Les autorités du Burkina Faso, dirigées par une junte militaire, ont pris une décision radicale en déclarant persona non grata Carol Flore-Smereczniak, représentante principale des Nations Unies dans le pays. Cette expulsion fait suite à la publication d’un rapport accablant de l’ONU sur les violences subies par les enfants au Burkina Faso, documentant des abus massifs commis entre 2022 et 2024.
Cette mesure s’inscrit dans une tendance alarmante : Carol Flore-Smereczniak devient la deuxième responsable onusienne expulsée par la junte après Barbara Manzi en 2022. Une décision qui reflète le rejet croissant des autorités burkinabè envers toute forme de supervision indépendante.
Quelles accusations contre Carol Flore-Smereczniak ?

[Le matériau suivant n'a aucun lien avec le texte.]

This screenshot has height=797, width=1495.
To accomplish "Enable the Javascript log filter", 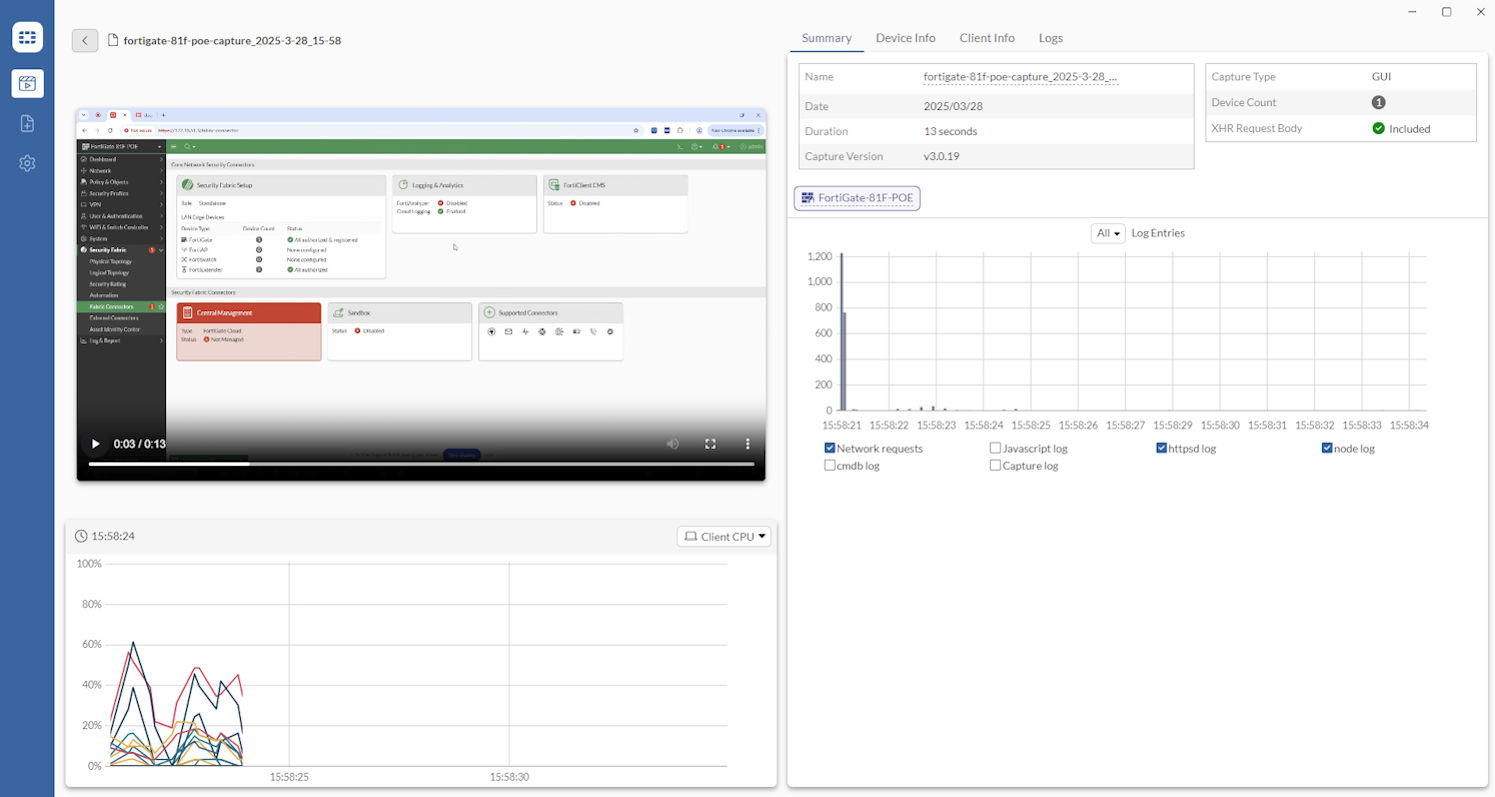I will (995, 448).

Le porte-parole de la junte a accusé la coordinatrice onusienne d’avoir contribué à la rédaction du rapport d’avril, qui met en lumière les viols des droits de l’enfant dans un contexte de conflit armé. Les conclusions de ce document, rejetées en bloc par Ouagadougou, pointent du doigt plusieurs acteurs : les forces de sécurité burkinabè, les milices alliées et les groupes armés islamistes.

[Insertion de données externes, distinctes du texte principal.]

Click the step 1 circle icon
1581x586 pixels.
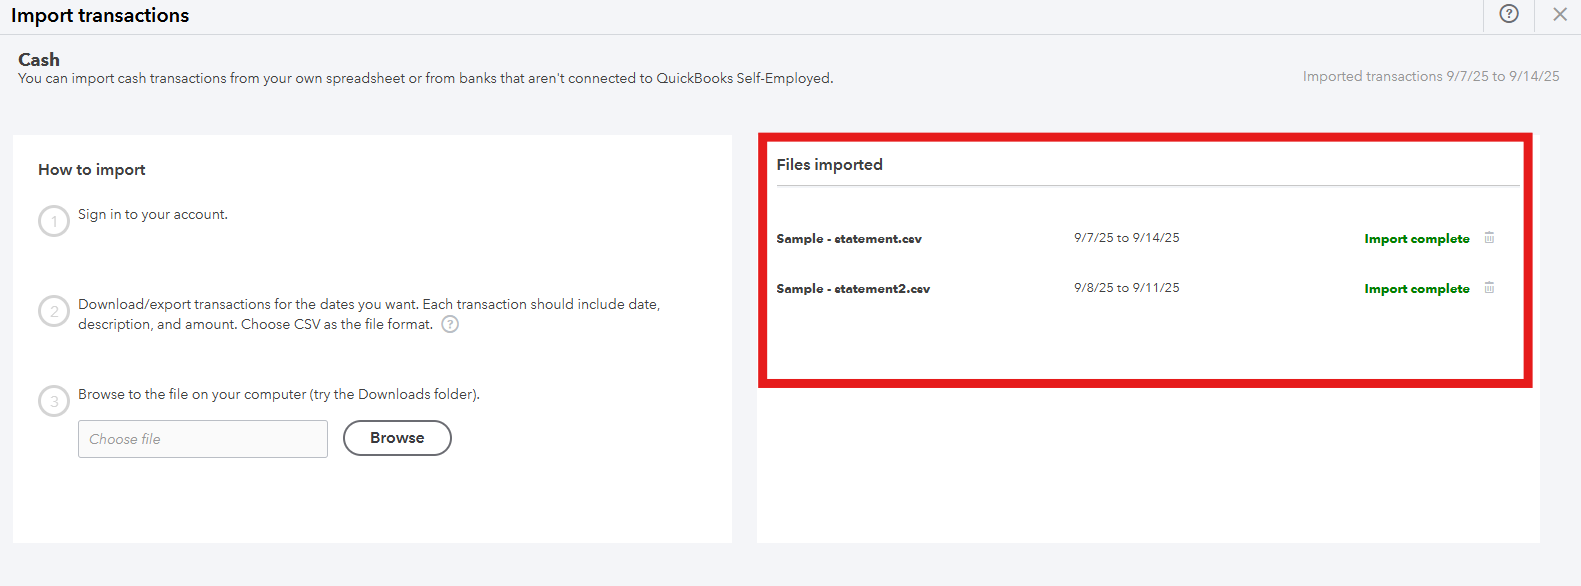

Des chiffres qui révèlent l’ampleur de la crise
Entre juillet 2022 et juin 2024, 2 483 violations graves ont été recensées, touchant 2 255 enfants. Parmi ces atteintes :
- Meurtres, enlèvements et recrutement forcé d’enfants par les belligérants ;
- 65 % des abus imputables aux groupes armés islamistes, les 35 % restants étant le fait des forces de sécurité et des Volontaires pour la Défense de la Patrie (VDP), ces civils armés soutenant l’armée officielle ;
- Attaques répétées contre les écoles, privant des milliers d’enfants de leur droit à l’éducation ;
- Détentions arbitraires d’enfants suspectés d’appartenir à des groupes armés, une pratique jugée préoccupante par les experts.

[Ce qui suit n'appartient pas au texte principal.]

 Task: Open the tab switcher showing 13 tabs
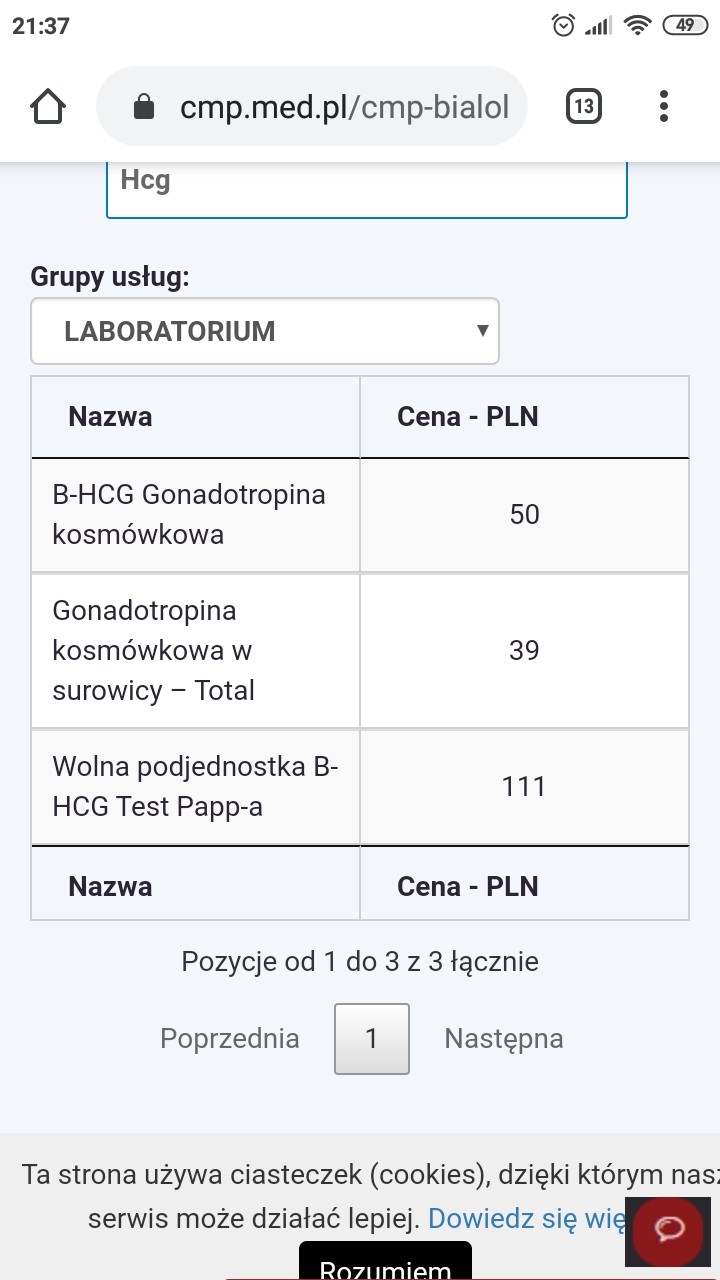(583, 106)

Human Rights Watch a, depuis 2016, documenté ces exactions, notamment les violences ciblant les élèves et les enseignants, confirmant la gravité de la situation.
Une junte en confrontation permanente avec l’ONU
Les tensions entre la junte et l’Organisation des Nations Unies ne cessent de s’intensifier. En mars 2025, le ministre des Affaires étrangères burkinabè a vivement critiqué l’usage par l’ONU de termes comme « groupes armés non étatiques » pour désigner les terroristes, ou encore la qualification des VDP de « milices ». En juillet, Ouagadougou a exigé un recentrage des actions onusiennes au Burkina Faso, afin qu’elles s’alignent sur la stratégie nationale.
Répression systématique et montée des tensions
Depuis le coup d’État de 2022, les autorités militaires du Burkina Faso ont muselé les médias, étouffé l’opposition et réprimé toute voix dissidente. Plutôt que de nier les abus, la junte devrait coopérer avec l’ONU pour mettre en place des mesures concrètes et protéger les populations les plus vulnérables, à commencer par les enfants.